Badania genetyczne pozostaną prywatną sprawą
Treść
Rząd niemiecki, mimo nacisków ze strony lobby firm ubezpieczeniowych i pracodawców, po długich negocjacjach wewnątrz koalicji ustalił korzystne dla obywateli zasady korzystania z testów genetycznych.
Od wielu już lat prywatne laboratoria wykonują na indywidualne zlecenia dokładne testy genetyczne. Zleceniodawcy najczęściej pragną poznać swój genotyp w celu udowodnienia lub wykluczenia ojcostwa. Często chcą także poznać ewentualne ryzyko zachorowań na dziedziczone w genach choroby. Tymczasem możliwości, jakie niesie za sobą rozwój genetyki, usiłują wykorzystać niemieckie ubezpieczalnie, które nigdy nie ukrywały, że dane zapisane w genach pozwoliłyby na wytypowanie osób specjalnego ryzyka i podniesienie im składki ubezpieczeniowej, a nawet w ogóle odmówienie im ubezpieczenia. Wielu tutejszych pracodawców także pragnęłoby poznać zapis genetyczny swoich pracowników, zdobywając tym samym wiedzę na temat ich stanu zdrowia.
Aby wykluczyć wyciekanie i niekontrolowane przekazywanie danych z testów genetycznych wielu obywateli, gabinet Angeli Merkel ustanowił nowe zasady prawne w tej kwestii - tak zwany Gentestgesetz - czyli prawo testów genetycznych. Poprzeczka w dostępie do tych informacji została postawiona dość wysoko, tak aby ani pracodawcy, ani przedstawiciele firm ubezpieczeniowych nie mieli do nich dostępu.

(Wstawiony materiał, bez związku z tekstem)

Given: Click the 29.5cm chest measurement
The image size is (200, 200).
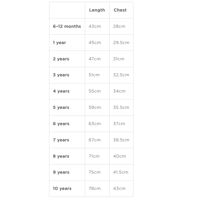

Po pierwsze, zgodnie z nowymi przepisami każdy sam decyduje, czy zamierza przeprowadzić test genetyczny, czyli badania nie będą ani zalecane, ani obowiązkowe. Po drugie, ani pracodawcy, ani ubezpieczyciele nie będą mieli dostępu do takich testów. Jedynym wyjątkiem będzie sytuacja, kiedy klient złoży promesę na olbrzymie ubezpieczenie. Wtedy dana firma będzie miała możliwość poprzez test genetyczny sprawdzić, czy nie jest on zagrożony żadną poważną chorobą, co dla ubezpieczyciela mogłoby się okazać zbyt dużym ryzykiem. Nowe prawo zakazuje przeprowadzania genetycznych testów na ojcostwo bez wiedzy zainteresowanego mężczyzny (dzisiaj jest to możliwe).
Prywatne kasy chorych, a także firmy ubezpieczeniowe ostro skrytykowały rządowe regulacje dostępem do testów genetycznych, stwierdzając, że jest to zamach na wolność rynku i możliwość zawierania dowolnych umów z klientami.